Desire exploded at the instant of contact, shooting like lightning through Robin. He stepped closer, keeping his hands knotted in fists at his sides, wanting more but certain that if he reached for her, she would bolt.

More kisses. That was all he sought. It was hardly anything, nothing at all, really, just . . . everything.

She made some lovely, half-surprised, half-ravished sound, a sigh and gasp all at once, and reached up, steadying herself with a hand flattened against his chest.

He edged closer still, his legs entangling in her heavy skirts, but trying not to startle her. In an effort to restrain himself, he braced his forearm on the wall above her head, angling his own to better access the perfect ripeness of her lips, to flick his tongue along the sweet seam until—mercy!—her mouth opened and her tongue found his own.

He groaned, surrendering to the pleasure of her untutored exploration. For long, glorious moments he kissed her until he felt her hand creep up his chest and she linked her arms around his neck, her fingers sifting through his hair. In reply, his body turned rock-hard. Only a few inches separated her from becoming manifestly aware of his state of arousal. He wanted to kiss her, not shock her. His jaw tightening with frustration, he stepped back, releasing her mouth.

She blinked, startled by his sudden desertion. He looked away, taking a deep, steadying breath. His emotions were chaotic and unfamiliar, an uncomfortable mix of desire and the desire to protect. She shouldn’t be here with him. This was a mistake. A foolish, masochistic indulgence.

“Good heavens, you are adroit at this seduction thing, aren’t you?” she whispered breathlessly.

“You didn’t know? Of course I am. My dear, I am the Prince of Rakes.” He glanced back at her sardonically, the once amusing sobriquet coming like a curse to his lips.

Her arms slipped from around his shoulders. He looked down at her, prepared to offer an arrogant curl of the lip, but the sight of her ruined the attempt. She looked puzzled and somber, her cheeks flushed, her eyes bright and unnervingly candid.

“Of course you are,” she said. “I mean, I had heard that. You do have a far-ranging reputation. But one hears so much about so many people, and then when one meets the individual, one realizes that rumors have simply exaggerated what is, in fact, not all that extraordinary.”

He laughed, startled out of his dark mood. She confounded him, robbed him of his intent, his sangfroid, his reputation. She stripped away all his preconceptions about young ladies, leaving him without a clue to guide him.
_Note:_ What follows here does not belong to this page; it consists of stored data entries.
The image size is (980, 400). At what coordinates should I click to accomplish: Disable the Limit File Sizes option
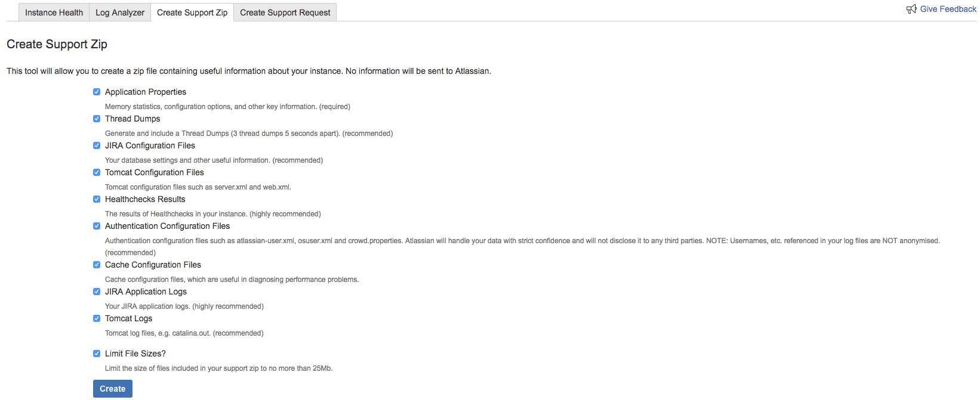97,354
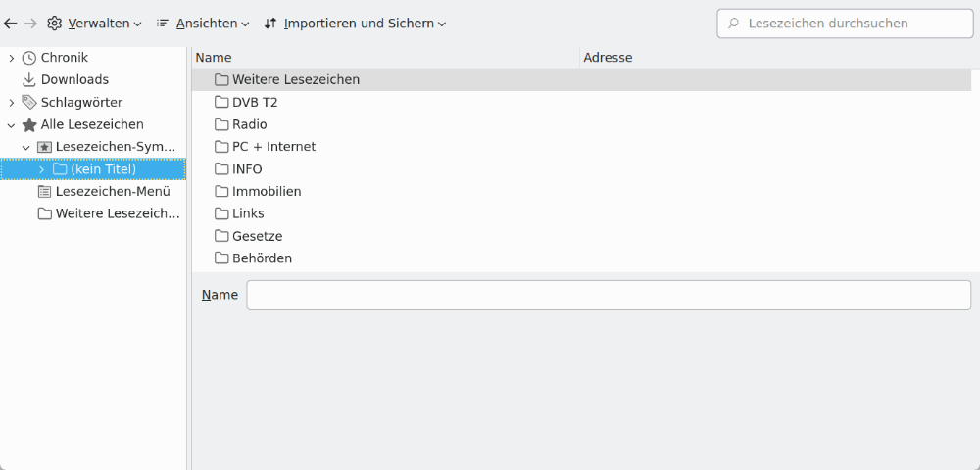The height and width of the screenshot is (470, 980).
Task: Click the Chronik clock icon
Action: pos(29,58)
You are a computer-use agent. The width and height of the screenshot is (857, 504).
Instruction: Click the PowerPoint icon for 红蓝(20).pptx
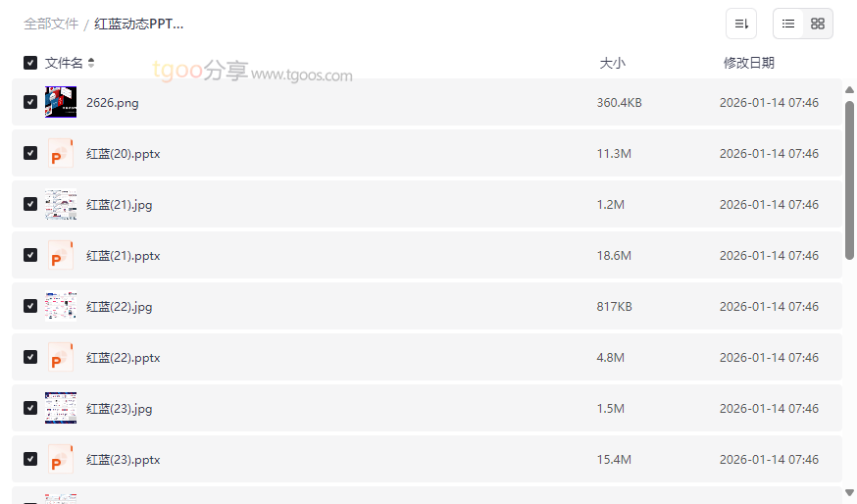click(x=61, y=154)
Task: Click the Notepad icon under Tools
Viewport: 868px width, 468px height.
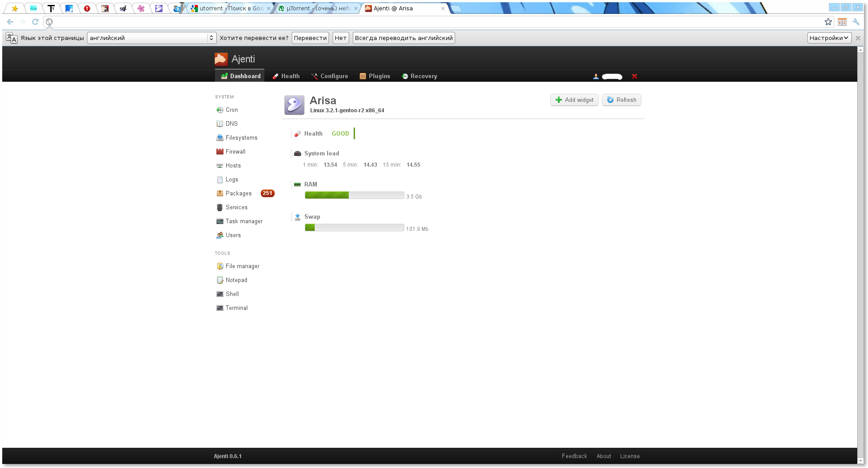Action: (220, 280)
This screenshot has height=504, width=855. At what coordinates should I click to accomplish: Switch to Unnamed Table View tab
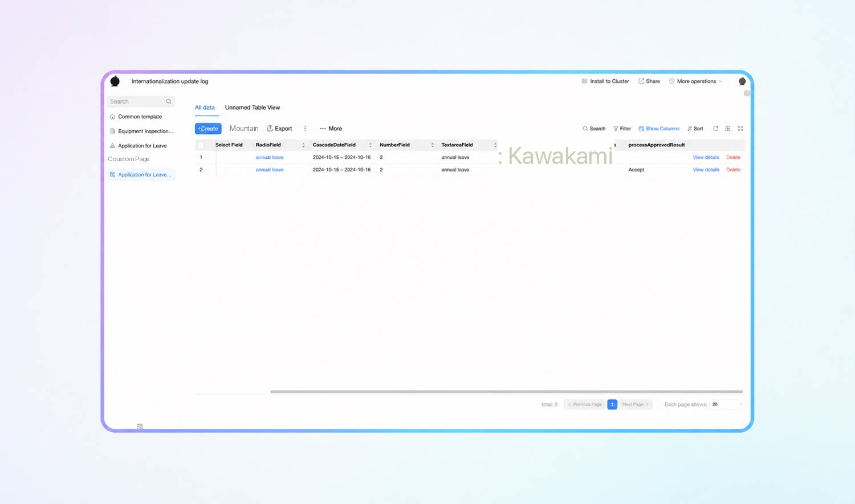pyautogui.click(x=253, y=108)
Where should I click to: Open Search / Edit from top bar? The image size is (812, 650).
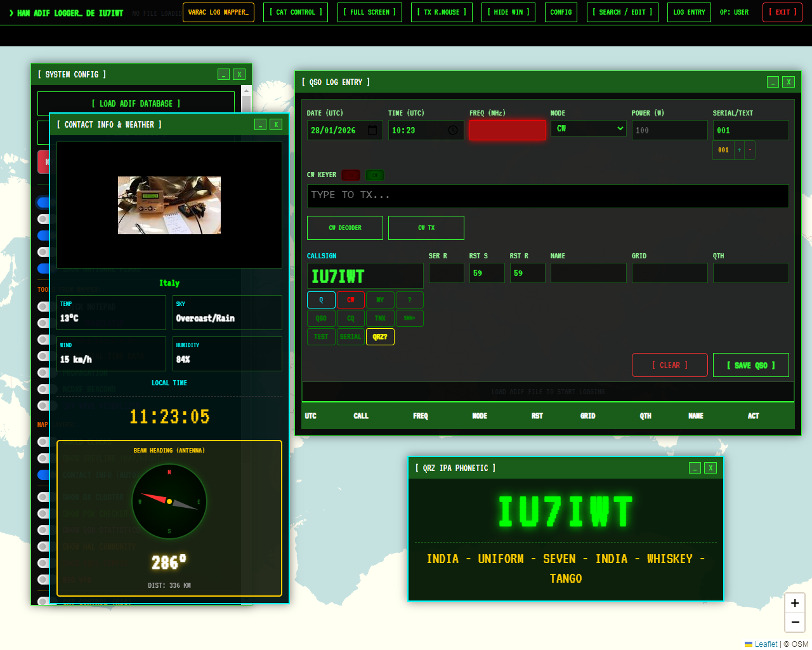click(x=622, y=12)
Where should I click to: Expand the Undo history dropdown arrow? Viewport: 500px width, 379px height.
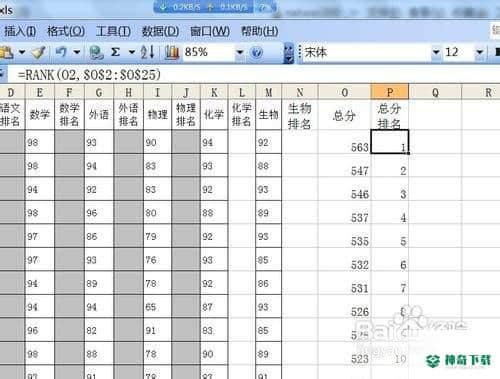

She fascinated and mystified him. What was she doing? What was she about?

“I see,” he said. “Rather a letdown, am I?”

“Oh no! Not at all. You quite exceed expectations,” she hastened to reassure him with such artlessness, such solicitous concern for his rakish reputation, that he could not help but laugh again. “I have never been kissed so . . . so convincingly.”

“Now ’tis you who are kind, Lady Cecily,” he said, though something about her use of the word “convincingly” nettled him. She thought he’d been playing a role. In truth, he had never before been so lost in a simple kiss and it annoyed him that she did not realize it.

“But then, perhaps you should ask Miss Marilla’s opinion,” she said. “She may have a different judgment.”

He started and stared, stunned she had alluded to the kiss she’d witnessed. A little ember glowed in the depths of her amber-colored eyes. Jealousy?

Then she smiled at him with such dazzling unaffectedness that his breath caught in his throat and he lifted his hand to touch her, but she’d already turned away and started down the gallery. He hastened to her side, once more offering his arm. She took it with a nonchalance that startled him, coming so close on the heels of their heated kiss. At least, he thought in growing consternation, he’d considered it heated . . .

“Truth be told,” she continued as if there had been no break in the conversation, “I don’t know many rakes.”

“I should hope not,” he said, once again caught off-balance by the turn of the conversation. She should be blushing or berating him for taking advantage of her, or perhaps enticing him to try his luck again, responses he was used to and expected. She should not be acting as if the preceding moments hadn’t happened, as if their kiss were insignificant. It was significant to him!